Il suo personale approccio coreografico?

Oggi il mio approccio coreografico parte da una profonda conoscenza del performer. Instauro un dialogo intimo fino a raggiungere e sfiorare le corde sensibili del proprio Io privato. Questo viaggio al centro dell’altro mi è necessario per plasmare la motivazione al gesto. Quindi studio un metodo personalizzato perché l’artista riesca ad esperire le proprie emozioni, i propri stati d’animo nel modo più autentico. Colloco la qualità del movimento in un contesto creativo che contribuisca ad esaltarne il messaggio.

Ritiene che attualmente la coreografia possa essere realmente veicolo di significati innovativi?
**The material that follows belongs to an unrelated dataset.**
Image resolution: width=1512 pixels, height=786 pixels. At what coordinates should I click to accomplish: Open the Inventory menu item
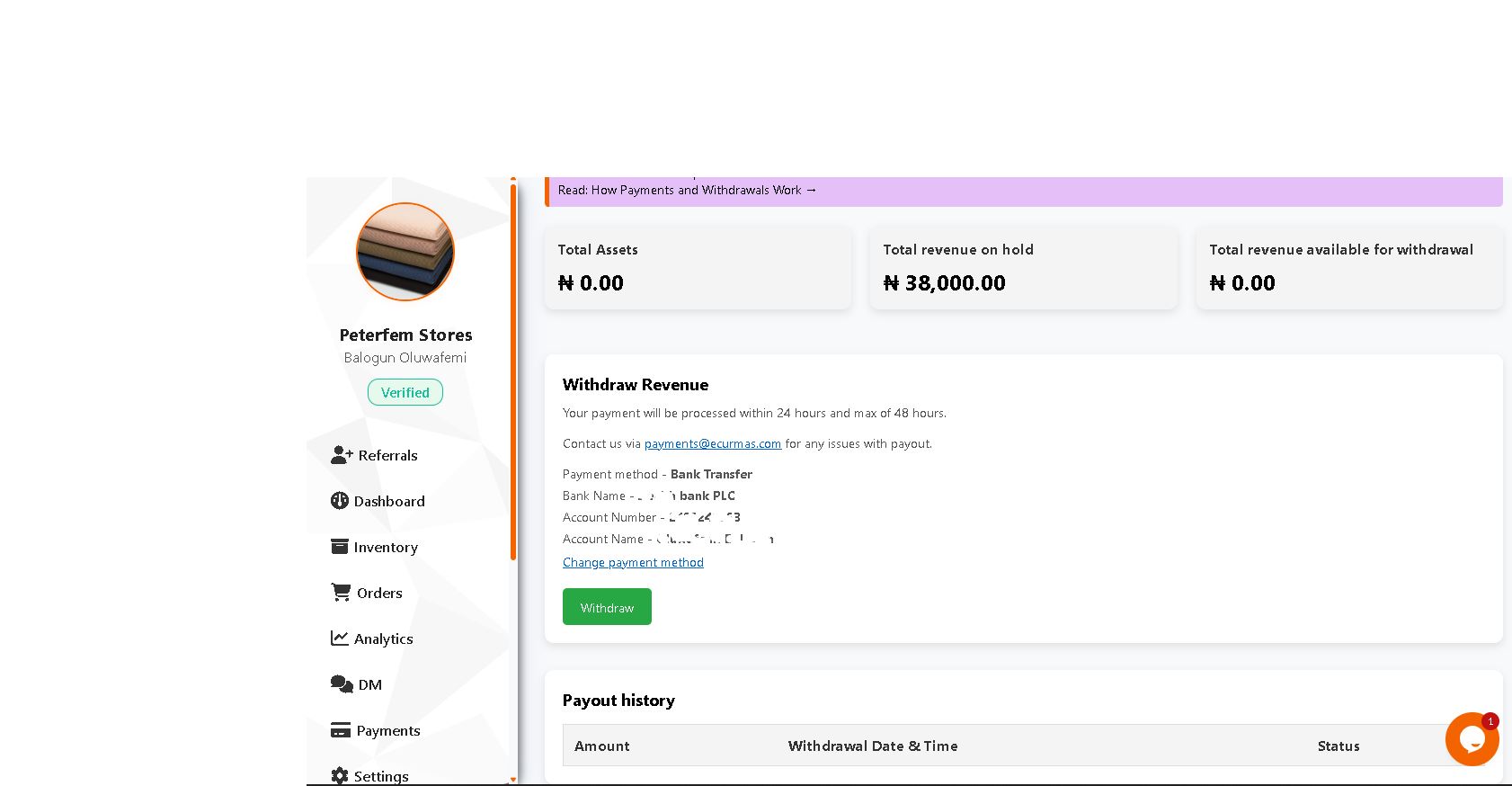pos(386,547)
Ritengo che l’arte in genere precorra i tempi e sia il riflesso della realtà. Come ho accennato prima, l’arte del movimento in particolar modo, rappresenta una forza ed una efficacia strettamente legate all’individuo. Oggi si legge nei prodotti coreutici la frammentazione sociale, la distrazione sociale dalle emozioni. L’incapacità di essere semplicemente se stessi. Una vera piaga che inquina il quotidiano. Nel panorama coreutico attuale si tende a riportare ogni tema, ogni argomento, ogni messaggio ad uno stile. Quello stile patologicamente necessario al coreografo per sentire di esistere. Quello stile grazie al quale si è riconoscibili. Esigenza manifesta quando non si sente e forse non si ha una propria struttura interna sufficiente ad avere un ruolo sociale. Si cercano adepti, seguaci. L’aria intorno ad un coreografo è avvelenata dal fanatismo. O si è con lui o si è contro di lui. Non esistono le collaborazioni, il dialogo, l’apertura mentale ad un saper accogliere il pensiero e l’identità dell’altro. Deve essere tutto forzatamente riconducibile a se stessi. Questo in un certo senso è terribile. Ma come ho scritto precedentemente, rappresenta la realtà in cui viviamo. Quindi, anche se inconsapevolmente, rappresenta significati innovativi. Nelle sue dinamiche interne. Mostra quel grave problema definito nell’individuo Borderline. 

Progetti futuri…

Futuri e in fieri. Oltre al progetto didattico “Diventare coreografi”, di cui ho potuto scrivere e che spero si possa divulgare in più centri riconosciuti dalla danza che ha un reale interesse di evolvere, sto già lavorando ad un progetto artistico mio personale intitolato Limen. “Limen” in latino vuol dire confine, ma anche soglia. È un lavoro che realizzo con singole performer. Mi interessa il concetto legato all’intimo femminile. Penso che ogni donna abbia un suo mondo interno complesso e sofisticato. Questa complessità, a causa di incurie sociali troppo spesso e troppo facilmente si trasforma in complicanza. La paura di conservare intatto il proprio mondo interno porta la donna ad una sua non manifestazione. Una condizione sociale riduttiva e frustrante. Con Limen ho la presunzione di creare una profonda e sensibile empatia con la donna, prima di incontrare la performer, e con lei lasciare che si manifestino le qualità psicologiche ed emozionali più protette. Come per un’oasi dell’Io. Un luogo in cui è possibile. Realizzo una vera e propria installazione che rappresenti in purezza la suggestione da manifestare. L’installazione è per me il set fotografico dove con la mia sensibilità e la mia Nikon colgo sulla pelle e nella composizione visiva quella elettricità che ne conferisce la qualità espressiva. In un futuro sempre più vicino intendo realizzare il ME, Meal Entertainment. Un ristorante centro d’arte nella Tuscia. Un luogo sul modello del MAXXI e dell’Auditorium Parco della Musica dove le famiglie con i bambini posso passare il loro tempo libero, mangiare e nutrire l’anima con la sensibilità artistica. Ci saranno laboratori creativi, mostre, installazioni, concerti, oltre alla possibilità di emozionarsi mangiando i miei manicaretti. La mia “mission” è restituire alle emozioni un ruolo importante nella crescita dell’individuo.